One of the first features to consider after the type of oscilloscope is the bandwidth, which is the range of frequencies an oscilloscope can usefully display. “The way in which this is specified can be seen in IEEE 1057 which defines electrical bandwidth as the point at which the amplitude of a sine wave input is reduced by 3 dB (i.e. attenuated to 70.7% of the true value of the signal - a fall of approximately 30%) relative to its level at a lower reference frequency.”  Some scopes have an even narrower tolerance range than that. “For a digital oscilloscope, a rule of thumb is that the continuous sampling rate should be ten times the highest frequency desired to resolve; for example a 20 megasample/second rate would be applicable for measuring signals up to about 2 megahertz.” 
The faster the oscilloscope samples the waveform, the greater the resolution of the detail on the waveform and with greater sample rates the less the likelihood that any critical information will be lost. Most scopes have two different sampling rates (modes) depending on the signal being measured: real-time and equivalent-time sampling (ETS) - often called repetitive sampling. However, ETS only works if the signal you are measuring is stable and repetitive, since this mode works by building up the waveform from successive acquisitions. For example, a scope that has a 50 MS/s real-time sampling rate will not show a square wave as well as a ETS sampling rate of 5 GS/s, but if the wave form is not repetitive, the ETS sampling will not be reliable at all. Some scopes have different sampling rates depending on the number of channels in use, so it is important to check the specifications carefully.

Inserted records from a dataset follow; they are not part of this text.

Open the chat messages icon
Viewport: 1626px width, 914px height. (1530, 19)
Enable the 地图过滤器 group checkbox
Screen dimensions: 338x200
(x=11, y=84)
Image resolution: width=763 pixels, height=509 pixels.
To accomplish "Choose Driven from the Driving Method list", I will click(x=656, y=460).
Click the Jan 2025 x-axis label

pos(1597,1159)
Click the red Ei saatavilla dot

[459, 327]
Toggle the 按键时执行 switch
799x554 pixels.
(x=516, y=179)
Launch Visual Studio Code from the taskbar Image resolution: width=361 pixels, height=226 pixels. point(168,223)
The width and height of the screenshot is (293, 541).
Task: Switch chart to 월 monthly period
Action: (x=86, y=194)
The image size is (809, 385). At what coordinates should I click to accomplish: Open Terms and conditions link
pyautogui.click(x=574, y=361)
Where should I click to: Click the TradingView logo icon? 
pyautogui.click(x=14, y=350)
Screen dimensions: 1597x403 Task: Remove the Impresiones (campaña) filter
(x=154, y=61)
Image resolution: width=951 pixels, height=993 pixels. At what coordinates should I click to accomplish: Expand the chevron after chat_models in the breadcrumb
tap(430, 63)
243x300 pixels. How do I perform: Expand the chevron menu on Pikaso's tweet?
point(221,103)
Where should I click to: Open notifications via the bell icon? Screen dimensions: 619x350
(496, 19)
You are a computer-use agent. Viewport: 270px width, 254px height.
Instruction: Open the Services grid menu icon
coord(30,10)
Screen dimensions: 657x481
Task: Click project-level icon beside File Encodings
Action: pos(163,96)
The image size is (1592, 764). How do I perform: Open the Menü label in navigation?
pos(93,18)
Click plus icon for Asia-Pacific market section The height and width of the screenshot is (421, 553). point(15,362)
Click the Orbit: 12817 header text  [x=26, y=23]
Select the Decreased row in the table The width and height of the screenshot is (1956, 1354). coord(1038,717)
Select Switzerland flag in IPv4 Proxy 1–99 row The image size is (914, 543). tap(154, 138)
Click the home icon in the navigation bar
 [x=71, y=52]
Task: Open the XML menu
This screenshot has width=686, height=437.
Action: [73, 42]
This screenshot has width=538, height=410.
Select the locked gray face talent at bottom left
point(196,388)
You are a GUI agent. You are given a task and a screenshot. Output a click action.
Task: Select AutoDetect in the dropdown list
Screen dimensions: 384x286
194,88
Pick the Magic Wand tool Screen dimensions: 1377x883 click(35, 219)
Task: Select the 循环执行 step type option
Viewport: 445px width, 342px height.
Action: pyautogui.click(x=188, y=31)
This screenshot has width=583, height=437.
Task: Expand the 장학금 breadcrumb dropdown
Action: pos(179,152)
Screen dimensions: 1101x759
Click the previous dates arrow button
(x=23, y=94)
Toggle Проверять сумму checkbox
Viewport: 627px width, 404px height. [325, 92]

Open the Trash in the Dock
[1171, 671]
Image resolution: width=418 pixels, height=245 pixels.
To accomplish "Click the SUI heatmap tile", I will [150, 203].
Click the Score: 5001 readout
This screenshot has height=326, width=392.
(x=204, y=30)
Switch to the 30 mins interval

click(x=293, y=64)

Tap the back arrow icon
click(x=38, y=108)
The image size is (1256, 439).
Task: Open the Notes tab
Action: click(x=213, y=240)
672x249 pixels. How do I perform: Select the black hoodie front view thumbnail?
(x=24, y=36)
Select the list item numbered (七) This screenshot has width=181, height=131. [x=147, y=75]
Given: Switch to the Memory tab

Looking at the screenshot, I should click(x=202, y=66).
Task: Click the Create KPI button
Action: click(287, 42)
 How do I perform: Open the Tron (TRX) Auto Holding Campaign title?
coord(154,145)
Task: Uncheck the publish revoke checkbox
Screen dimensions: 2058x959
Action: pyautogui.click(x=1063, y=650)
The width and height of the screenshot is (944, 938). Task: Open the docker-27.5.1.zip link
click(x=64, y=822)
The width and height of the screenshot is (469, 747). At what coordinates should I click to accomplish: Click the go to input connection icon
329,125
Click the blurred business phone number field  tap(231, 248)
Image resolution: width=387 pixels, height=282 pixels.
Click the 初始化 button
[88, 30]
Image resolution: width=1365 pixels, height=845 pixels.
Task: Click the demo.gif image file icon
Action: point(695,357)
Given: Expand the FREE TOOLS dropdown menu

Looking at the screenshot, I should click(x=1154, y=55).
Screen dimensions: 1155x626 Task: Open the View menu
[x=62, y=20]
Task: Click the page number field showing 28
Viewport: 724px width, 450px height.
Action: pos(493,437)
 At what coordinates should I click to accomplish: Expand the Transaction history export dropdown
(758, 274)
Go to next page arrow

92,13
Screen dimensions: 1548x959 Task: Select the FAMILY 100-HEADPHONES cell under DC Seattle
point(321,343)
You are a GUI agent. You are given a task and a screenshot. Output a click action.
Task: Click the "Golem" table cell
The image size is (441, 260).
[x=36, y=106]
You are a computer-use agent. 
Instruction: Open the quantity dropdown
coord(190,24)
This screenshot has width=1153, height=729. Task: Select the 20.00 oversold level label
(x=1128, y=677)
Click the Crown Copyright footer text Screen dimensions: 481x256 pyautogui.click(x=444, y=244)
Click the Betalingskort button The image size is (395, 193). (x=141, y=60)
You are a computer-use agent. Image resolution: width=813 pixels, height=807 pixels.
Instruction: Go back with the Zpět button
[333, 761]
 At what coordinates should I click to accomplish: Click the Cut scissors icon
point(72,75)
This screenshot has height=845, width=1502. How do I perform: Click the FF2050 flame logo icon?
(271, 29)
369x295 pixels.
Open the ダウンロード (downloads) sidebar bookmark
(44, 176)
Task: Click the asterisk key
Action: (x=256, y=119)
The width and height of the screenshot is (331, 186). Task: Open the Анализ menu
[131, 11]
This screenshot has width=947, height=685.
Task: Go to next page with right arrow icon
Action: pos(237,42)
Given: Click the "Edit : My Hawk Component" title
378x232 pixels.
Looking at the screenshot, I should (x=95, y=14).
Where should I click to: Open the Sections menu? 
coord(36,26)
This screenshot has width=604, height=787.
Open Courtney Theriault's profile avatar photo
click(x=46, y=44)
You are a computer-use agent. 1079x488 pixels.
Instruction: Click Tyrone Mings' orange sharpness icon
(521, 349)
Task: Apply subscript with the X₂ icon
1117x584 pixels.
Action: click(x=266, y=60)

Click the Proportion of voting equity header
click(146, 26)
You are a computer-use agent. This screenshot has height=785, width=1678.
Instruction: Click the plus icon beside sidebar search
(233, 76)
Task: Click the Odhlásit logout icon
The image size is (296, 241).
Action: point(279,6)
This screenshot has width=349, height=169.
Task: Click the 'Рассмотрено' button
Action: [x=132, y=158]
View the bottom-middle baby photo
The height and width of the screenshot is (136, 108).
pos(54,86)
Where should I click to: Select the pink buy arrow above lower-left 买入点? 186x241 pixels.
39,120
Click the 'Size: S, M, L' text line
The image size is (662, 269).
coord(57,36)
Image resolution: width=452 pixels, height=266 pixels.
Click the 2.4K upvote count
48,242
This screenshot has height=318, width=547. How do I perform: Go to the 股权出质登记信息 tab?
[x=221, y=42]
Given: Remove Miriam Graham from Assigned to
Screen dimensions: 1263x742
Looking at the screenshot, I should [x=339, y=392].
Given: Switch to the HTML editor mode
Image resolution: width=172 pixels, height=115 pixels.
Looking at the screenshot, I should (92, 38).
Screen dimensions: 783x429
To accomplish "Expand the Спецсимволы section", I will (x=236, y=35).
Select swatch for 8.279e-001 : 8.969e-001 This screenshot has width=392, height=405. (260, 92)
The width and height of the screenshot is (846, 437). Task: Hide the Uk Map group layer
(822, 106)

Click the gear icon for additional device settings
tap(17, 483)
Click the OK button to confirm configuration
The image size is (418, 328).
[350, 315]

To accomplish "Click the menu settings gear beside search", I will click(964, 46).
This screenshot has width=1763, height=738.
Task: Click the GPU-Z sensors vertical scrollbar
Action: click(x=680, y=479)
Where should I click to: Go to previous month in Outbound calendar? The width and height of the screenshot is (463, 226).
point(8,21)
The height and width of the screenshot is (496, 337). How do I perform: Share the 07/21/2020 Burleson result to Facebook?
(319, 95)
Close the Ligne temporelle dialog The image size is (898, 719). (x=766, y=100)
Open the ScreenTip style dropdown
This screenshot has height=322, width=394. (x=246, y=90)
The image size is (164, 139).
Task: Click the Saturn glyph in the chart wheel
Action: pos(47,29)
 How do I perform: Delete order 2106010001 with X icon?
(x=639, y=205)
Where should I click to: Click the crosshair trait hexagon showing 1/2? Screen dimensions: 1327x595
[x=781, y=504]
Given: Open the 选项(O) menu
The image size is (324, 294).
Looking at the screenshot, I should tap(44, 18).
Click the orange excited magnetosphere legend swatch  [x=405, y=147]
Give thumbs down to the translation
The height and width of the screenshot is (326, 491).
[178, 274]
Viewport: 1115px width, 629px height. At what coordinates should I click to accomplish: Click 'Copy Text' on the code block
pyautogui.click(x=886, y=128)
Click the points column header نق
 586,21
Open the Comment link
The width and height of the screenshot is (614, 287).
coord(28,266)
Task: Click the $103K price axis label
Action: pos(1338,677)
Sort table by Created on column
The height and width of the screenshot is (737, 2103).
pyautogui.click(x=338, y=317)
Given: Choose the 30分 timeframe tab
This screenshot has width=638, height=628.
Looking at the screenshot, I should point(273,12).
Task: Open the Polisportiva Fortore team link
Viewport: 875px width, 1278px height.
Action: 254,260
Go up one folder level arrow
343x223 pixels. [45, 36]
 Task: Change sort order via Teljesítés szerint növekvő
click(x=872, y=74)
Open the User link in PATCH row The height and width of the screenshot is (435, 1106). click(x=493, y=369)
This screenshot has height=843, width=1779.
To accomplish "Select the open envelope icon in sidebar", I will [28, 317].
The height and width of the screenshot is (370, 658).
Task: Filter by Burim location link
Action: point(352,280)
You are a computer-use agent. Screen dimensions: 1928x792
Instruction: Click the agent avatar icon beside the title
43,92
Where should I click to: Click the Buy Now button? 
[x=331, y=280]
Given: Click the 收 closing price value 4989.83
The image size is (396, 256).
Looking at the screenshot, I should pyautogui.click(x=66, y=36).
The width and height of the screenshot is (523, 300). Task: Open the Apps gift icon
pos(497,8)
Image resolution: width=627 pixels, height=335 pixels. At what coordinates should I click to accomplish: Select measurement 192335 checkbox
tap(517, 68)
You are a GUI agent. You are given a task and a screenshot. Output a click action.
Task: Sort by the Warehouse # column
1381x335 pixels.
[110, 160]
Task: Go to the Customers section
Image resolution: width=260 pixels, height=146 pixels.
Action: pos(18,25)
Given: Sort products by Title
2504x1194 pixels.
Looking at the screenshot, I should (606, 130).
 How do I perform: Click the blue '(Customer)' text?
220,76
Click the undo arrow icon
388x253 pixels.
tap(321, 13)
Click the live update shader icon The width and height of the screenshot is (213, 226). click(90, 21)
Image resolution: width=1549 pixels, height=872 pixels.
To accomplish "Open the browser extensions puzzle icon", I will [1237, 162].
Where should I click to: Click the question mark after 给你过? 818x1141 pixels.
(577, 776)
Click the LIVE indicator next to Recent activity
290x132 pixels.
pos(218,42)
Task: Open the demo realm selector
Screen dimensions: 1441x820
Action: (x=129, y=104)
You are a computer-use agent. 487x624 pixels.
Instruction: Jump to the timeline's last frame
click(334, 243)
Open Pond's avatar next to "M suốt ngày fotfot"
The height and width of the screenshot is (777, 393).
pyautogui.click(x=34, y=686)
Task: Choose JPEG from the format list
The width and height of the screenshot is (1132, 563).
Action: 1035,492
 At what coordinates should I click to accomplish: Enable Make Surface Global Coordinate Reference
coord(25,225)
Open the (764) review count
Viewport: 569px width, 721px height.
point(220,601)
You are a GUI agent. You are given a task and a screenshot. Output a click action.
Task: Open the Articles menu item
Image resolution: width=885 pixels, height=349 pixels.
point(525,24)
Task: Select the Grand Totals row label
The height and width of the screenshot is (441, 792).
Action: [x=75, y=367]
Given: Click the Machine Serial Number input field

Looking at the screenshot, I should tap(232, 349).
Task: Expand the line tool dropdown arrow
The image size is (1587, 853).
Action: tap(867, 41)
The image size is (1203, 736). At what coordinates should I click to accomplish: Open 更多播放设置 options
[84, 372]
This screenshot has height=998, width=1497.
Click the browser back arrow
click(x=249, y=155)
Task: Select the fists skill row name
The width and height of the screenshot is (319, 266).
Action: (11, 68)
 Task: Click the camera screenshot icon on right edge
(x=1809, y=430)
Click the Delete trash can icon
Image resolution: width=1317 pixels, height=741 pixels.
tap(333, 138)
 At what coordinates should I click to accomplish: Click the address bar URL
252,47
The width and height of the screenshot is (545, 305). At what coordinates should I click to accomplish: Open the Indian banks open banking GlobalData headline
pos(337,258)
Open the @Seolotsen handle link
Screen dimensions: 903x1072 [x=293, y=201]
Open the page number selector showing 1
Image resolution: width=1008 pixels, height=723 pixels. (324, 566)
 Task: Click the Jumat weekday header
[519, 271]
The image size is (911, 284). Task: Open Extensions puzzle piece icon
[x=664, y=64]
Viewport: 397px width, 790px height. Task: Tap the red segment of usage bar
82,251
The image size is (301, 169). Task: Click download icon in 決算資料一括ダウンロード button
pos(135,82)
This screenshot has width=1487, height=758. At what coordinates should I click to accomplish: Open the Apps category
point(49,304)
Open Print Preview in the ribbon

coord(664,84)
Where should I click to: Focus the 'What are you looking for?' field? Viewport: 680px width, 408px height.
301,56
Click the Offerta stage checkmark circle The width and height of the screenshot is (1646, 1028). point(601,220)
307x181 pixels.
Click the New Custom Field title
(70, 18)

DSOs capture samples and store them in memory, so the relationship between sampling rate and memory is important. To make sense of the relationship between bandwidth, sampling rate and memory depth, it makes sense to consider a real world example. Consider trying to capture one frame of USB (1.1) data. A frame of data lasts 1 ms and has serial data transmitted at 12 Mbps. To simplify our analysis, we can assume that we have to capture a 12 MHz square wave for 1 ms.
- Bandwidth - to measure the 12 MHz signal, we need an absolute minimum of 12 MHz, however this will give a very distorted signal so a scope with at least 50 MHz bandwidth would be sensible.
- Sampling rate - to reconstruct the 12 MHz signal, we need around 5 points per waveform, so a minimum sampling rate of 60 MS/s is required.
- Memory depth - to capture data at 60 MS/s for 1 ms requires a minimum memory depth of 60,000 samples.
For applications such as audio, noise, vibration and monitoring sensors (temperature, current, pressure) an 8 bit oscilloscope is often not suitable and you should consider 12 or 16 bit alternatives. 
Multimeter or Oscilloscope
“It’s a common adage that the difference between a digital multimeter (DMM) and a digital storage oscilloscope (oscilloscope) is like the difference between numbers and pictures.”  Oscilloscopes are designed for engineering work or for troubleshooting systems that might contain complex signals. They make it easy to identify the waveform of the voltage; whether it’s a sine wave, a square wave, sawtooth wave, and the like. Scopes have much faster measurement engines and much wider measurement bandwidths than DMMs. Although scopes can display complex signals, they typically do not have the accuracy and resolution of a high-accuracy multimeter. Besides the ability of a DMM to measure voltages, it can also measure currents, resistances, and some can even check if diodes and transistors work. The bottom line is that both are essential for an electronics enthusiast.